Not at all. My underlying concern (which is loosely relevant to the issue) is that victims of crime and those reporting it, but who do not see it taking place, are being treated in the same way as those who contact the Police on any trivial or administrative matter. Because 101 is used for both, I believe that it should be "free to caller", totally paid for out of taxation. I would be content for a geographic rate number to be used for the latter purpose.

This situation has existed for a very long time; 101 has simply it brought it more clearly into focus. Both BMW and bicycle owners have been paying 20p (or 40p) per minute to report the loss of their vehicles, as they find them missing and immediately use their PAYG mobiles. In many cases they would have called 999 and been given the number to redial.


The Home Office has stated that the geographic alternatives are made available for use by those who have "concerns about call-cost". My point about the Police switchboard operator was that they may question whether the owner of a high value car was justified in being reluctant to pay their telephone company 15p for a phone call. It seems possible that a caller to the West Mercia Police switchboard may have to press their concern about call-cost, if asking to be put through to the 101 call centre, as this is specifically excluded from the calls that the switchboard is said to handle.

15p is less than a subscriber to the current "default" BT call plan would pay for a 1 minute call to a geographic rate number before 7pm on a weekday. (As Unlimited Anytime is now the most popular BT plan, BT should consider making this the default, with a discount for those who only make calls after 7 or at the weekends - or through other call providers.)

My personal view is that citizens should not be obliged to "ask for favours", e.g. having to express a concern about call-cost, when accessing public services provided to all without charge. I believe that we should all be able to access all such services on equal terms, regardless of wealth, vehicle ownership, telephone tariff or any other personal characteristic.

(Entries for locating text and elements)

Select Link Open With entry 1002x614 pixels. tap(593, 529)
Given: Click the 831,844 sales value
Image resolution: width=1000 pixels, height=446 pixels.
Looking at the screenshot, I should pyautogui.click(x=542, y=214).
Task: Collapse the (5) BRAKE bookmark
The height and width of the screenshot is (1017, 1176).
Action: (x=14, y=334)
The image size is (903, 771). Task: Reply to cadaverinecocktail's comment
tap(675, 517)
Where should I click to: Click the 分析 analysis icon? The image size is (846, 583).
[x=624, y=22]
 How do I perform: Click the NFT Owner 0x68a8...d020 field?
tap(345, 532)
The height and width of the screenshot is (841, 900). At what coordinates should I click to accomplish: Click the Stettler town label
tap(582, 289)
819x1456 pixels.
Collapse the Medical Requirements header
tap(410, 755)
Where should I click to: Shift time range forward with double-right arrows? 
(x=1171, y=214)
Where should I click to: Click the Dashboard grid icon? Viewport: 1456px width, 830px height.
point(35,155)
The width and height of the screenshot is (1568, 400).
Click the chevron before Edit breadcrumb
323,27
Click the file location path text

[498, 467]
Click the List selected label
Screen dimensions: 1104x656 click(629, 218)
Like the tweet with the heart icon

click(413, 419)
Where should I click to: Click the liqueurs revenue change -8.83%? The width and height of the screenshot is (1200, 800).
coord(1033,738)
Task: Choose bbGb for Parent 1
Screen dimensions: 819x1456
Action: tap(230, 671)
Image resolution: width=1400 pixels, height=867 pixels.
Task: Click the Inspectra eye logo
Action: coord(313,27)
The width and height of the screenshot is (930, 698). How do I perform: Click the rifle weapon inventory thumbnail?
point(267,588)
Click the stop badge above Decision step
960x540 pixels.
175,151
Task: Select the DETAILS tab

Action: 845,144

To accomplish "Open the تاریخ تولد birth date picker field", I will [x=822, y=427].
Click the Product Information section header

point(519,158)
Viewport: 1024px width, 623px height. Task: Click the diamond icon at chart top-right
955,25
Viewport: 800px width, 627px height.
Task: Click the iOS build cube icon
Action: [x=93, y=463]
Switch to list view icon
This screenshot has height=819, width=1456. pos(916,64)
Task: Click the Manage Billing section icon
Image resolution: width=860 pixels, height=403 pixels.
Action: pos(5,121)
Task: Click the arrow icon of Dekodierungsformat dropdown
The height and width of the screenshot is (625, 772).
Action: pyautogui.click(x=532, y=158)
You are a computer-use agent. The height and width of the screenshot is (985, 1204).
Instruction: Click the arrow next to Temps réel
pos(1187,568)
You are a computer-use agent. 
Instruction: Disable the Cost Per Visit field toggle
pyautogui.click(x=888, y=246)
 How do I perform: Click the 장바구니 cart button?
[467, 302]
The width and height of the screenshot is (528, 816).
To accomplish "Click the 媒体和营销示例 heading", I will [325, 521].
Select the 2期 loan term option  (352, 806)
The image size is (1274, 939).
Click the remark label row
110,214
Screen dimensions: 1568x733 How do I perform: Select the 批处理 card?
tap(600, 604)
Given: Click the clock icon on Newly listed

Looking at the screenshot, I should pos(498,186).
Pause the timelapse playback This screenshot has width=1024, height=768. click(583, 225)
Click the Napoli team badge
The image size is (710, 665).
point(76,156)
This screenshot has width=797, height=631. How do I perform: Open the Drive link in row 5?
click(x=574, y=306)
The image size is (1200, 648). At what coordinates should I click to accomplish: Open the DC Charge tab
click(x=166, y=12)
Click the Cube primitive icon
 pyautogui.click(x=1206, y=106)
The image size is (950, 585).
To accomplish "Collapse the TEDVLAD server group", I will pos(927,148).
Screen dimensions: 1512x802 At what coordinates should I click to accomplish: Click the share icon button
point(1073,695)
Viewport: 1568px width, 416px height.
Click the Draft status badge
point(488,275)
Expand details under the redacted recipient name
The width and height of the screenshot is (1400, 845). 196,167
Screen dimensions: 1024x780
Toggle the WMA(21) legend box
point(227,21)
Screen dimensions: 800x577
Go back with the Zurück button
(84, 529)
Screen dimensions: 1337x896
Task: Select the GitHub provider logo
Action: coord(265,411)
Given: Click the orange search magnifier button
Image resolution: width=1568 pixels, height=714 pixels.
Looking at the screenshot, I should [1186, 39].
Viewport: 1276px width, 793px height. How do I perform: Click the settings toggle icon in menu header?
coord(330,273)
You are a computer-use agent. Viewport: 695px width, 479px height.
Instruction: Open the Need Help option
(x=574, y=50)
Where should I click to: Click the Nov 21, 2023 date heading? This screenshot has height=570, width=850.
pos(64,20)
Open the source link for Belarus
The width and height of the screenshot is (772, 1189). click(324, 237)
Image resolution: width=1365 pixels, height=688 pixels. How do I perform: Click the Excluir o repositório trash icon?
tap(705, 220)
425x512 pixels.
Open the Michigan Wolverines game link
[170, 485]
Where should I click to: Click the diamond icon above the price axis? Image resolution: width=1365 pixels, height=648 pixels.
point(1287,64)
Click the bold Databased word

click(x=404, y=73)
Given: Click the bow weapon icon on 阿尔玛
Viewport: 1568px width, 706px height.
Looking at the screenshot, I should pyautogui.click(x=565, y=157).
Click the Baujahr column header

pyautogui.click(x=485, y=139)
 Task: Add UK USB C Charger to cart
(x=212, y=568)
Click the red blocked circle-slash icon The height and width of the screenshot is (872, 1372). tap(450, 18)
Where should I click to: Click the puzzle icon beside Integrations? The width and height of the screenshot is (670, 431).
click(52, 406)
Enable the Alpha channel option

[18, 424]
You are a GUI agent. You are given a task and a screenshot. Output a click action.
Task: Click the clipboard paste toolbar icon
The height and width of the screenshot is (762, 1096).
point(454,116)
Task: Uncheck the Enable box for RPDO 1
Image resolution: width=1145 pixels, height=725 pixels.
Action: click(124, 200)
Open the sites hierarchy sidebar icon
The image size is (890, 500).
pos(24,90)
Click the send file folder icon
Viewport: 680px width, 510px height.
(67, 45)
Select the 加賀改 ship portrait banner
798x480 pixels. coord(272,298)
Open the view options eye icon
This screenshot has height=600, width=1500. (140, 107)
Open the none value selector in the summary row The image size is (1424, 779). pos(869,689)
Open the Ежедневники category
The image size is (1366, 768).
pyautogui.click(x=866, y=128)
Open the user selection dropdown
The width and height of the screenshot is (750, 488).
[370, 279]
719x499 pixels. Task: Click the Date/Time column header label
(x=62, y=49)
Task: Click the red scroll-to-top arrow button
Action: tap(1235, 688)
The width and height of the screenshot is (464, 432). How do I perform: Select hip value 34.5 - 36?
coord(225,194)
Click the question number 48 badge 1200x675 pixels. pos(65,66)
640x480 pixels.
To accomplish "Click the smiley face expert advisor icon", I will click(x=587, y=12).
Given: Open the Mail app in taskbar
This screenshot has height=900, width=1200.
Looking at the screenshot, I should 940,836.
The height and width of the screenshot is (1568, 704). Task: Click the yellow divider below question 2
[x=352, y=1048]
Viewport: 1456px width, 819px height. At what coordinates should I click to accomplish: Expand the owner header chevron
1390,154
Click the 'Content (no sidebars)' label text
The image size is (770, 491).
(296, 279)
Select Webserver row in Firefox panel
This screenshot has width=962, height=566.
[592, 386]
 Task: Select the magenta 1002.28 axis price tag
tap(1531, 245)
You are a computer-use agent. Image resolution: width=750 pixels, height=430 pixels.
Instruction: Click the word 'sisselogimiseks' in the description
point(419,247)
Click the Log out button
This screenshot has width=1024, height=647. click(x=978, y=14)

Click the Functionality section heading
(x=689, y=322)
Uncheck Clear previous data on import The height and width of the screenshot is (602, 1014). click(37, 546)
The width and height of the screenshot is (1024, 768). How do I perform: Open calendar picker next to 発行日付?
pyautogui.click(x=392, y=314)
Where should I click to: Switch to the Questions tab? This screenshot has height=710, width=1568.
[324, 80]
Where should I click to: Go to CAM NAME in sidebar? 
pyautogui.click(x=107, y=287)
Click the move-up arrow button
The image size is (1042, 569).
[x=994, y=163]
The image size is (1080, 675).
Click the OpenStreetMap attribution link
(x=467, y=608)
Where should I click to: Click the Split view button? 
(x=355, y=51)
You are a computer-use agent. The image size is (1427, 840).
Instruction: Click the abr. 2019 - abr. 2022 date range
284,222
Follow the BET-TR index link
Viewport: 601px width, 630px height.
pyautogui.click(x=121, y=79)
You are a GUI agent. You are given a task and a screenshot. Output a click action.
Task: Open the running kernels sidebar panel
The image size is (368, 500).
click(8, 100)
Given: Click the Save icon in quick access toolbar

## Requirement 1
How would this sentence from the page excerpt on 101 police call costs read in Spanish: "The Home Office has stated that the geographic alternatives are made available for use by those who have "concerns about call-cost"."
## Requirement 2
What would follow the final sentence of the commentary on charging callers to the 101 police number? Supply a continuation that picks up right after it.

## Task result 1
El Ministerio del Interior ha declarado que las alternativas geográficas se ponen a disposición de quienes tienen «preocupaciones sobre el coste de la llamada».

## Task result 2
I see the terms of our arrangements with those who facilitate access, i.e. telephone companies, ISPs, postal and courier services, bus companies, taxi firms, car park operators etc. as a totally separate issue. With 101, this separation has been fudged by persuading the telephone companies to apply an unusually equitable approach to charging for calls.

jrawle wrote on Nov 23rd, 2011 at 11:33am:
the caller is giving his or her time to report the issue for the good of society

I believe that this is one of the reasons why, given that the government was not prepared to pay to make these calls free, it made an arrangement for everyone to pay the same relatively low fee, so as to avoid the sizeable cost that some would incur in contacting the Police by telephone on a geographic rate number.

To achieve what some would see as an equitable outcome, there are obviously some who will pay more than they would to call a geographic number. I believe we are in agreement that the proper approach would have been for us all to pay for these calls through our taxes.

jrawle wrote on Nov 23rd, 2011 at 11:33am:
You continually lecture everyone here

If there is a point that I may be repeating too often, it is that somebody always pays.

It is never the government (central or local) or a public body, it is the taxpayers who provide their money.

It is never the telephone companies or other businesses, it is most often their customers, who provide their money.

Most of the time we are only arguing about the capacity in which we pay for things.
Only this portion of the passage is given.